Cuando hubo obtenido luz verde, el oficial que les acompañaba empezó a acreditar a los presentes en el ordenador de acceso, introduciendo sus respectivas tarjetas. Al llegar a la de David, el oficial tuvo sus dudas: la tarjeta roja no permitía traspasar un portal de alta seguridad. Miró a James, y éste asintió con la cabeza, en un gesto que no pasó desapercibido al criptógrafo.

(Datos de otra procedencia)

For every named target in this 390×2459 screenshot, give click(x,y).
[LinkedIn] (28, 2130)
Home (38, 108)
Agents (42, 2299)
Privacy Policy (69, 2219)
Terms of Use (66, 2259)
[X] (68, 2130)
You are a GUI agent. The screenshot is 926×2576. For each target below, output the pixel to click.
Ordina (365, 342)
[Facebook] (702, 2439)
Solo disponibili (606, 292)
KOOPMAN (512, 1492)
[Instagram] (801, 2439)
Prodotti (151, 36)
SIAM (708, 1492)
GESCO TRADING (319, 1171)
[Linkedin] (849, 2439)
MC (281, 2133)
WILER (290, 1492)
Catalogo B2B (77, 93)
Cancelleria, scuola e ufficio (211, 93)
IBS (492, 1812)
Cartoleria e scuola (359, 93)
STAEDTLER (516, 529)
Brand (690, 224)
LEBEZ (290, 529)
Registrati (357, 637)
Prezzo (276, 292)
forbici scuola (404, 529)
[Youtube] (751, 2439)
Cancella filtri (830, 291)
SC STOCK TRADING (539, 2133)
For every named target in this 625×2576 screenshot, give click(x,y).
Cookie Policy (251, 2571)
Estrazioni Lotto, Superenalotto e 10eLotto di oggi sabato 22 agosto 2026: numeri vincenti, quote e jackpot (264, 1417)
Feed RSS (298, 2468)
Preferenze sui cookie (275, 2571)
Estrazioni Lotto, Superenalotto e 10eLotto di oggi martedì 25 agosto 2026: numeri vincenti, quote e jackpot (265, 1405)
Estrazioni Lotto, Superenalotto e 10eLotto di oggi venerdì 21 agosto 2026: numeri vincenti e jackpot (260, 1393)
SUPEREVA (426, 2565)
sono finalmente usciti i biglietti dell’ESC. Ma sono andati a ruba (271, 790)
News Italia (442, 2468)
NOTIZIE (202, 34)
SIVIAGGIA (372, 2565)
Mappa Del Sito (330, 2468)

Entraron en un estrecho pasillo, por el que caminaron hasta que les cerró el paso una cámara acorazada, protegida por una gigantesca puerta de acero con un dial de combinaciones.

-Necesito la llave -les explicó James.

Había que solicitarla en una expendedora automática. Minspert introdujo su tarjeta magnética y su número de identificación personal. La máquina hizo parpadear el cartel de «Comprobando la lista de acceso». Tras un «O.K.», hizo girar su carrusel de llaves y dispensó una de ellas mediante un brazo robotizado. Era su llave personal, y desde ese mismo momento, todo lo que sucediera en aquella cámara quedaba bajo su responsabilidad.

Chirriaron los goznes de la gruesa puerta de la cámara acorazada, y James se adentró en ella, mientras el oficial de seguridad se interponía, reteniendo a sus acompañantes.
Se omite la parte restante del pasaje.